L'affaire de la CDP - le cas Henri-Paul Rousseau


(Québec) Si Henri-Paul Rousseau espérait clore la controverse sur la Caisse de dépôt par son discours de lundi midi devant la Chambre de commerce de Montréal, il se leurrait. Il suffisait d'entendre son prédécesseur, Jean-Claude Scraire, l'accuser de «tourner les coins ronds» sur les ondes de RDI immédiatement après son allocution pour comprendre que le débat n'est pas terminé, tout au contraire.
M. Scraire a conclu que M. Rousseau a utilisé les années qui faisaient son affaire pour illustrer ses propos, et qu'il a omis de répondre à plusieurs questions. Le critique péquiste François Legault a abondé dans le même sens.

Henri-Paul Rousseau devait être un professeur extraordinaire lorsqu'il enseignait à l'université. Tout en disant assumer la responsabilité des papiers commerciaux, il a trouvé le moyen de nous dire hier que grâce à sa gestion de risque et à la diversification des placements sous son administration, la Caisse s'était bâti un coussin supplémentaire de 15 milliards $ qu'elle n'aurait pas eu autrement. À l'écouter, on serait même porté à croire que tout compte fait, ça va assez bien à la Caisse de dépôt...
Souhaitons qu'il ait raison pour l'avenir. Mais ce qui est en cause dans la controverse actuelle, c'est le passé.
Or, la question fondamentale à laquelle M. Rousseau n'a pas répondu, c'est de savoir pourquoi la Caisse a acheté autant de papiers commerciaux. Dans un premier temps, il a fait valoir que l'institution n'avait pas acheté ces titres d'un seul coup, mais qu'elle en avait depuis une dizaine d'années. Il n'a pas donné la ventilation de ces achats de titres.
Dans un deuxième temps, il a expliqué qu'après les rendements fabuleux de 2003 à 2007, la Caisse de dépôt avait eu besoin de placer une partie de ses profits dans des liquidités, mais que les Bons du trésor, par exemple, étaient moins disponibles parce que le gouvernement fédéral avait réduit sa dette, donc ses émissions d'obligations. On s'est donc tourné vers les PCAA, dont la cote de crédit était élevée.

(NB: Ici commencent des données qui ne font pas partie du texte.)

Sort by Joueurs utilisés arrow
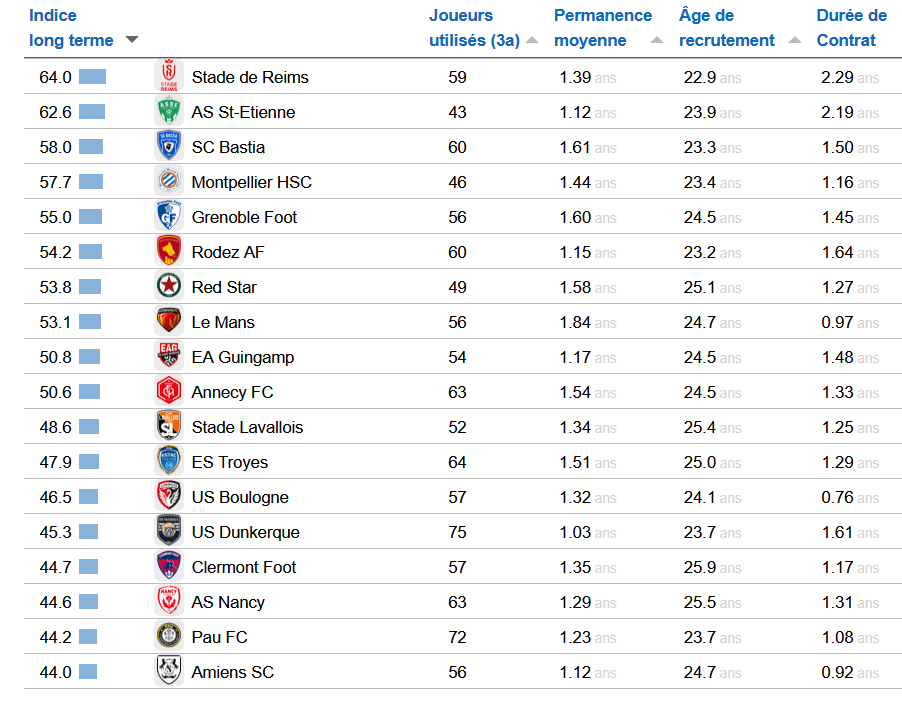 pos(532,41)
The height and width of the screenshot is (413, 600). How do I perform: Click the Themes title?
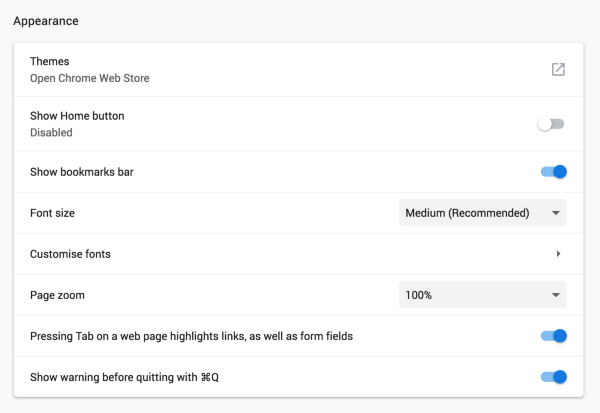click(50, 61)
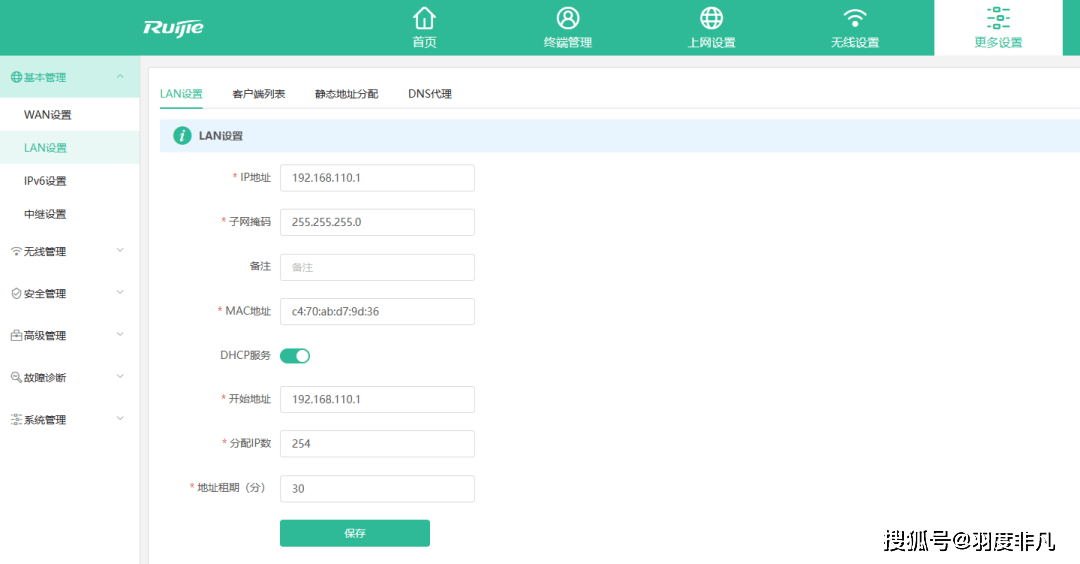Click the 备注 remark input field
This screenshot has height=564, width=1080.
377,267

Jusque-là, l'explication tient la route, sauf que la Caisse n'était pas seule à rechercher des véhicules de placement après ses bonnes années financières. Les autres grandes fiducies comme Teachers en Ontario ont également eu des rendements fabuleux pendant les mêmes années. Pourquoi la Caisse de dépôt a-t-elle été la seule à mettre ses oeufs dans le panier des PCAA? Quel mécanisme décisionnel a mené à cette situation? On ne le sait toujours pas.

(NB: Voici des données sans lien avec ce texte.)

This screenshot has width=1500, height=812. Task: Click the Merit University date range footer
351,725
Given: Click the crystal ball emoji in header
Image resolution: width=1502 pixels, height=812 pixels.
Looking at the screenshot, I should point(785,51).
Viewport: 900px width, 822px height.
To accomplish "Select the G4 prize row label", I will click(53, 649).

Comme il l'avait fait en commission parlementaire, en novembre 2007, M. Rousseau a blanchi le gouvernement Charest de toute ingérence ou influence dans les décisions de la Caisse. Il n'y a là aucune surprise et c'est probablement la vérité. Ce qui a choqué et continue de choquer les Québécois, cependant, c'est de voir les libéraux refuser de rendre des comptes politiques sur la Caisse devant une commission parlementaire, après avoir dénigré ou ridiculisé les cris d'alarme des adéquistes et des péquistes sur cette question en campagne électorale. C'est essentiellement ce comportement qui fait que le gouvernement Charest a perdu la bataille de l'opinion publique au cours des dernières semaines.
Les libéraux ont la majorité à l'Assemblée nationale. Ils ne sont donc pas menacés par cette controverse. Sauf que leur baisse de crédibilité diminue leur pouvoir moral dans la crise économique actuelle et risque de saper leurs efforts.
Qui plus est, ils pourraient bien en payer un prix politique aux élections complémentaires qu'ils devront déclencher dans Rivière-du-Loup, pour remplacer Mario Dumont. Une histoire à suivre.